____ Source document

There are some really remarkable graphics in this article, but I have a pet peeve with this sentence: https://www.hcn.org/issues/53.2/infographic-coals-big-breakdown
There is this narrative that coal is cheap, and would still be dominant but for falling natural gas prices and clean energy tax credits. That simply isn't true. Coal hasn't been cheap since the Clean Air Act was passed. It's been slowly dying for decades.
Coal is only cheap if we're willing to let it be dirty. Get rid of scrubbers, baghouses, stop caring about acid rain and asthma and you can build a cheap coal plant. We haven't tolerated that since the CAA. Thankfully.
But the Clean Air Act grandfathered those old, dirty plants into compliance. The result was a steadily aging coal fleet as the private market shifted their dollars towards more productive investments.
Those zombie plants kept running for a long time, but it was just a matter of time before they were going to hit end of life. The money was flowing to gas combined cycle and renewables.

________

Aim A >>
In the coal commentary, find these facts:
(i) Since the passage of which law has coal not been cheap?
(ii) What did that law do with the old, dirty plants?
(iii) Toward what was the money flowing?

____ Provided data

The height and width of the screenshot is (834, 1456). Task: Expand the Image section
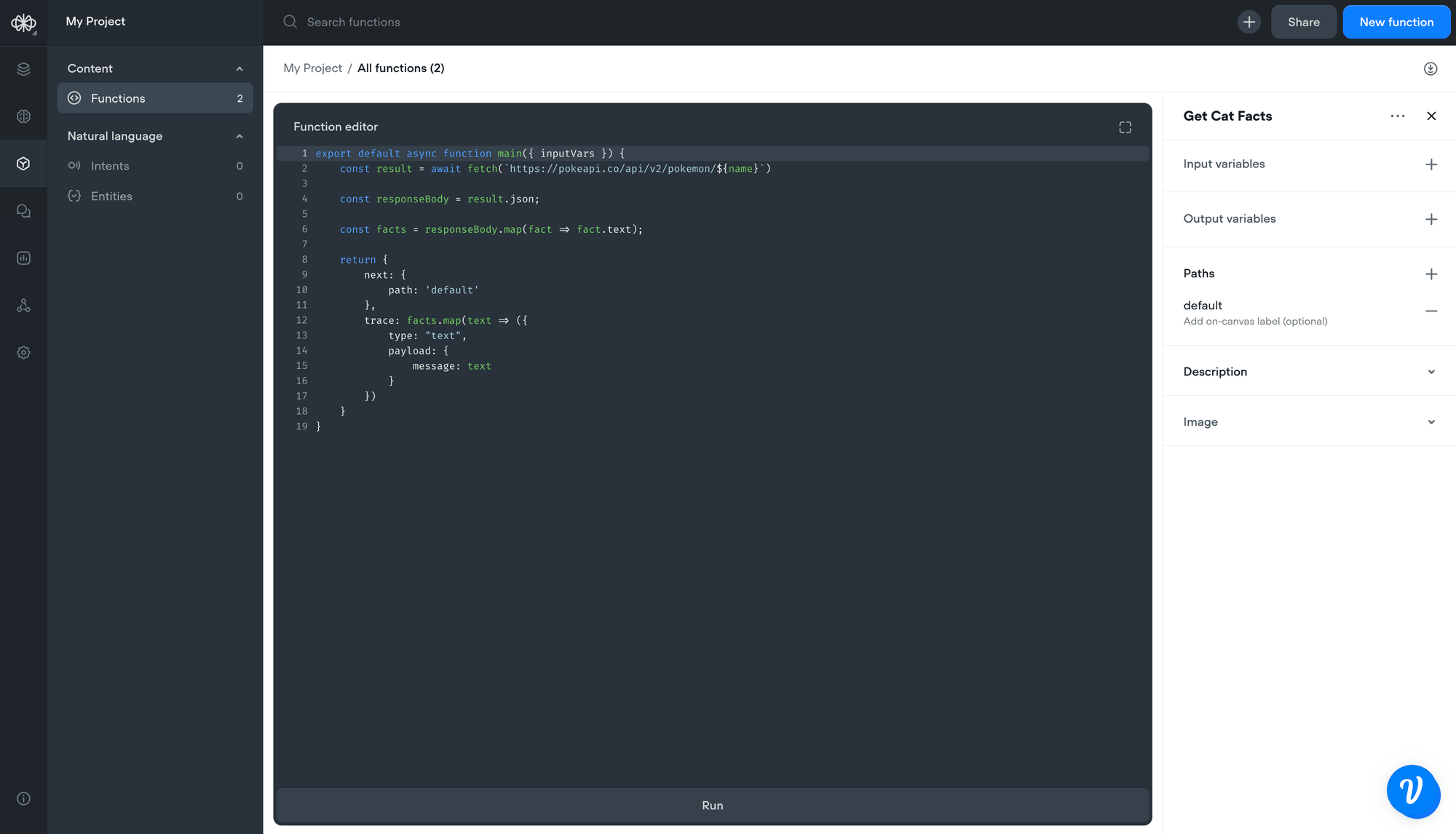click(1431, 422)
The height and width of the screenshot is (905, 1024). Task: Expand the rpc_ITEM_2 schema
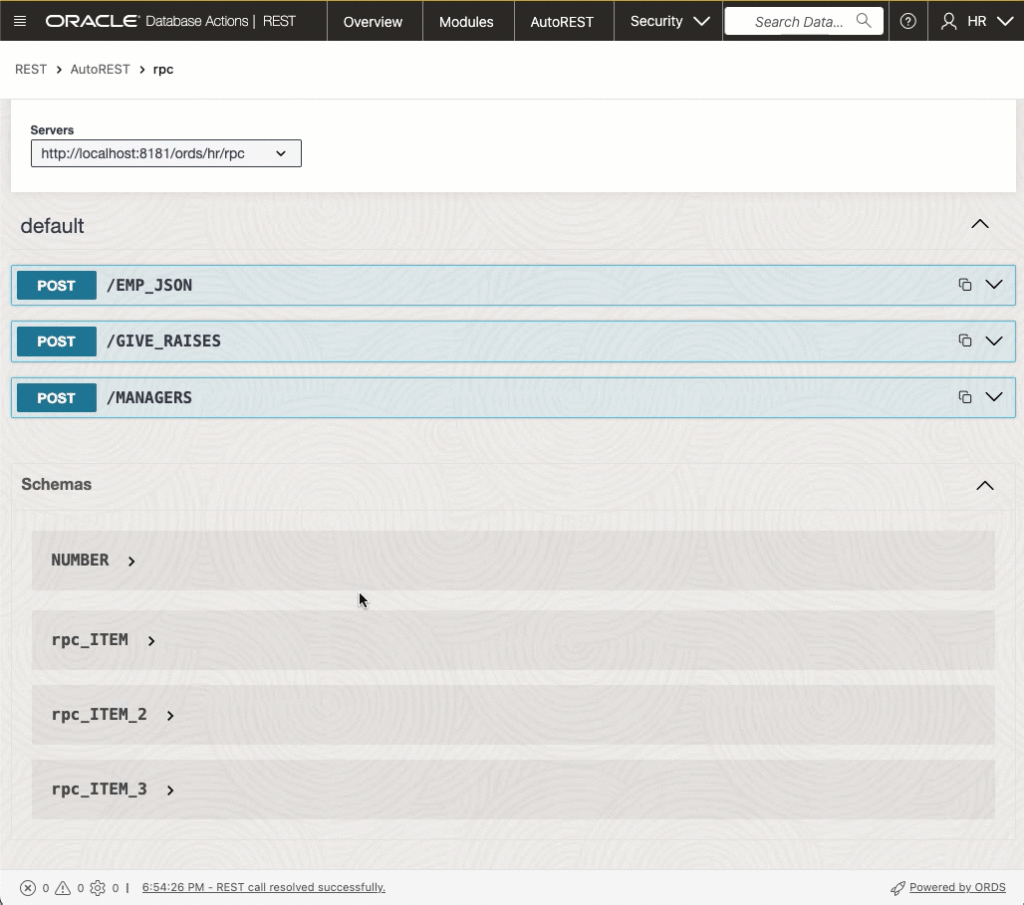click(170, 715)
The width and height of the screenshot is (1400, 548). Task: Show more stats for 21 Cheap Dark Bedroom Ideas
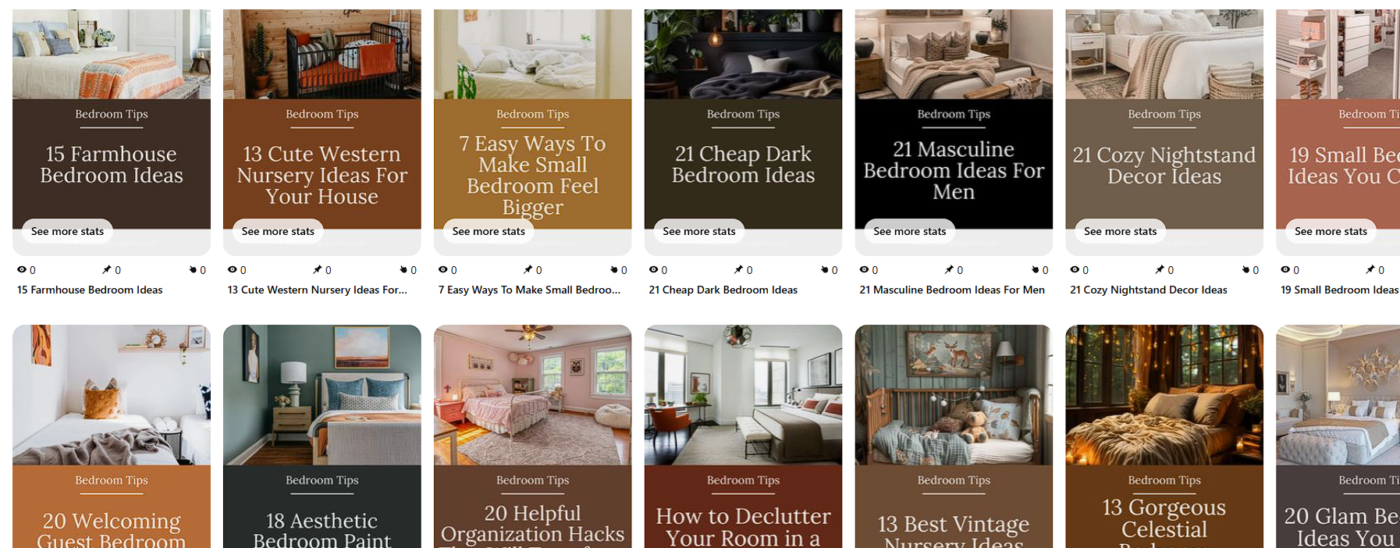pos(699,231)
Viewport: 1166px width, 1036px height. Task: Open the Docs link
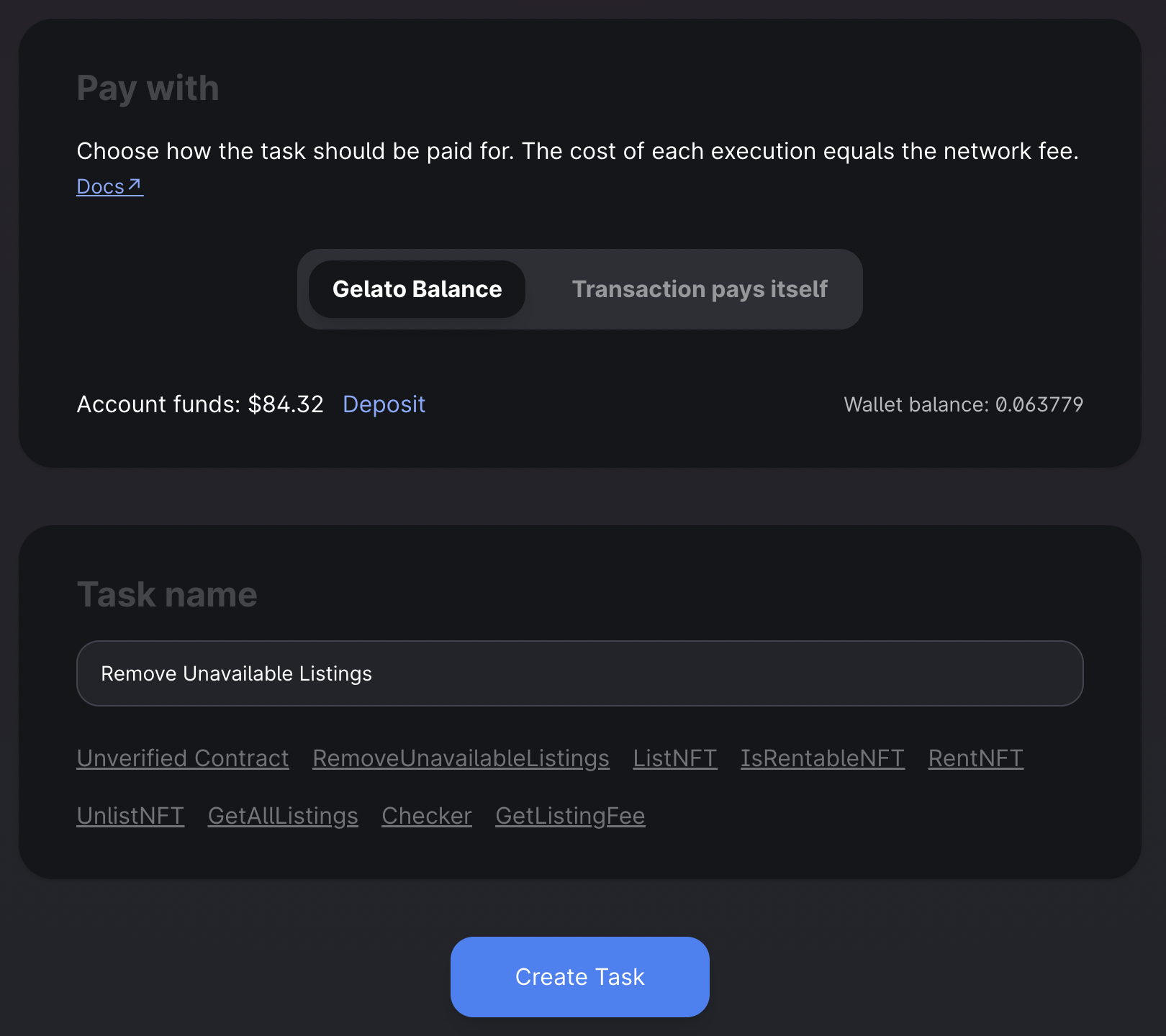point(101,187)
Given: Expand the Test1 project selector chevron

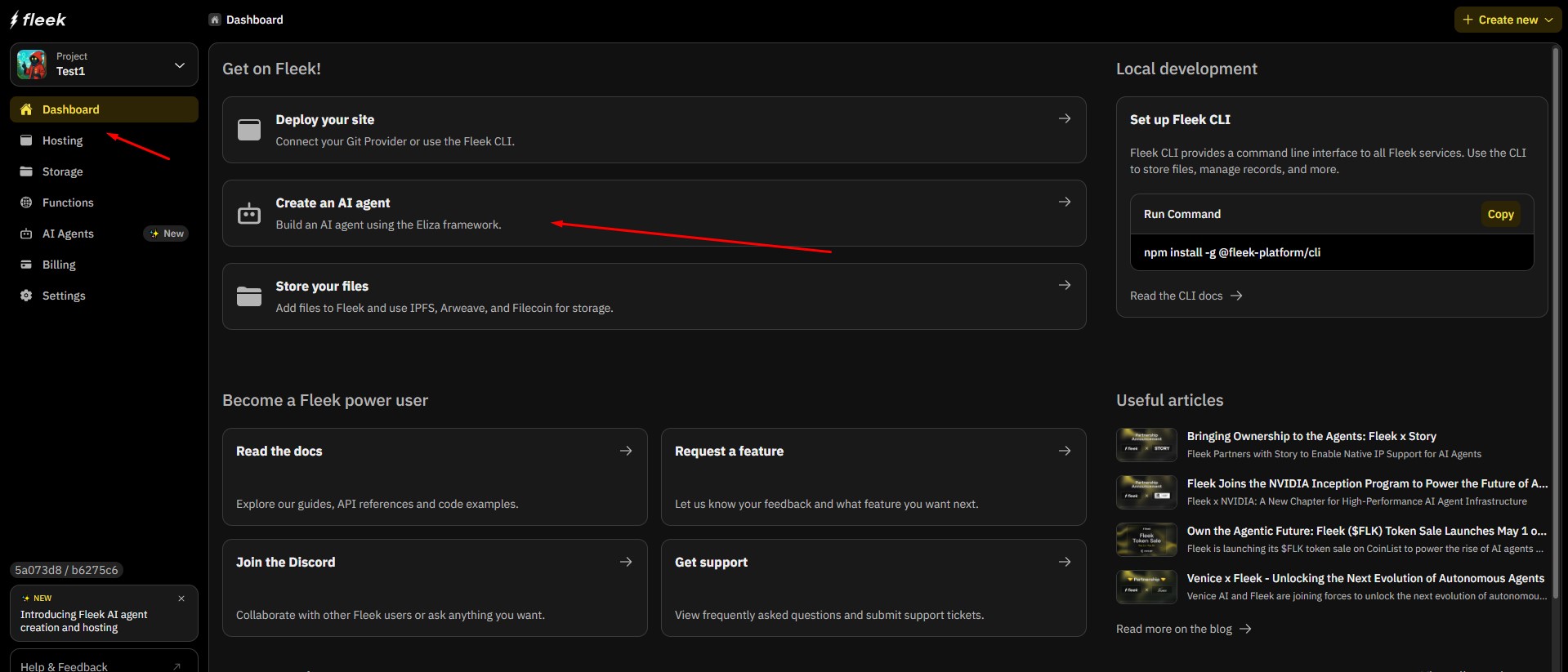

________

Aim B >> Return every line of the rows from the one containing "The width and" down to the end of the rows, word for word. Leave out the pictures.

Exercise response A >>
(i) The Clean Air Act.
(ii) It grandfathered them into compliance.
(iii) Gas combined cycle and renewables.

Exercise response B >>
The width and height of the screenshot is (1400, 548). Task: Show more stats for 21 Cheap Dark Bedroom Ideas
pos(699,231)
Viewport: 1166px width, 1036px height. Task: Open the Docs link
point(101,187)
Given: Expand the Test1 project selector chevron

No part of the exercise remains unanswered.